Sep 25, 2021 - Health

Silicon Valley is chasing the fountain of youth

Illustration of a pattern of hourglasses

Illustration: Annelise Capossela/Axios

Human aging is the latest and greatest field being disrupted by technology.

The big picture: Work on therapeutics that could slow or even prevent the aging process is moving out of the fringes and into the mainstream, fueled by funding from tech billionaires who have one thing left to conquer: death.

  • Just don't start planning for immortality quite yet.

What's happening: Earlier this month, MIT Technology Review broke the story of the formation of Alto Labs, a new startup that hired some of the best scientists in anti-aging research with million-dollar salaries funded by tech luminaries like Yuri Milner and reportedly Jeff Bezos.

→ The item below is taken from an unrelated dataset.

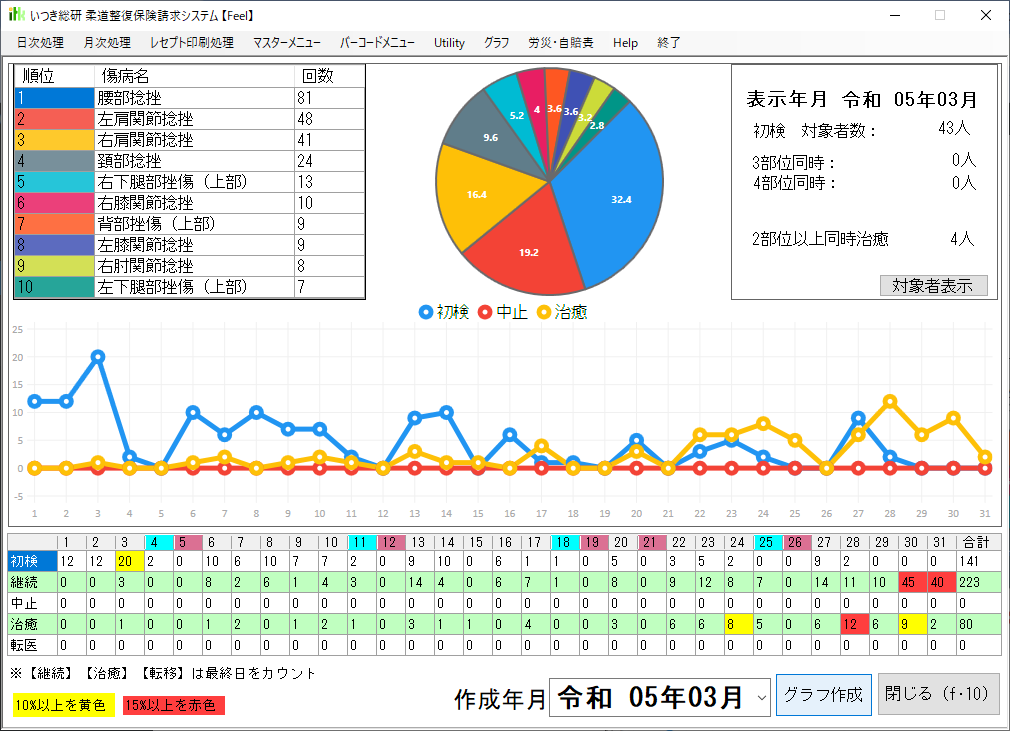Image resolution: width=1010 pixels, height=731 pixels.
Task: Click the yellow rank 3 color swatch
Action: coord(54,140)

  • Alto Labs joins the increasingly crowded space of well-funded startups — including Calico Labs, which spun off in 2013 from Google with support from founders Larry Page and Sergey Brin — that want to directly attack the biological process of aging.
  • "The entire field of longevity is coming to the forefront because we're actually developing strategies that feel investible from a venture capitalist perspective and from a pharma perspective," says James Peyer, the CEO of the anti-aging startup Cambrian Biopharma.

By the numbers: According to a recent survey, the global value of drugs that claim to address aging was nearly $8 billion in 2020, and is projected to double by 2027.

The catch: There are plenty of nonprescription treatments that purport to extend longevity, but there hasn't been a single new drug approved to specifically treat the process of aging.

  • There have been promising results in some animal experiments, but even beginning human clinical trials on new treatments has proven elusive.
  • There's one obvious reason for that: as New Yorker writer Tad Friend wrote in a piece on anti-aging companies in 2017, "it’s hard to run a clinical trial on subjects who take eighty years to die."
  • "If you get an experimental drug and I get a placebo, how long do we have to wait to see aging being slowed?" says Peyer. Nor does it help that the FDA "doesn't recognize aging as a disease," he adds.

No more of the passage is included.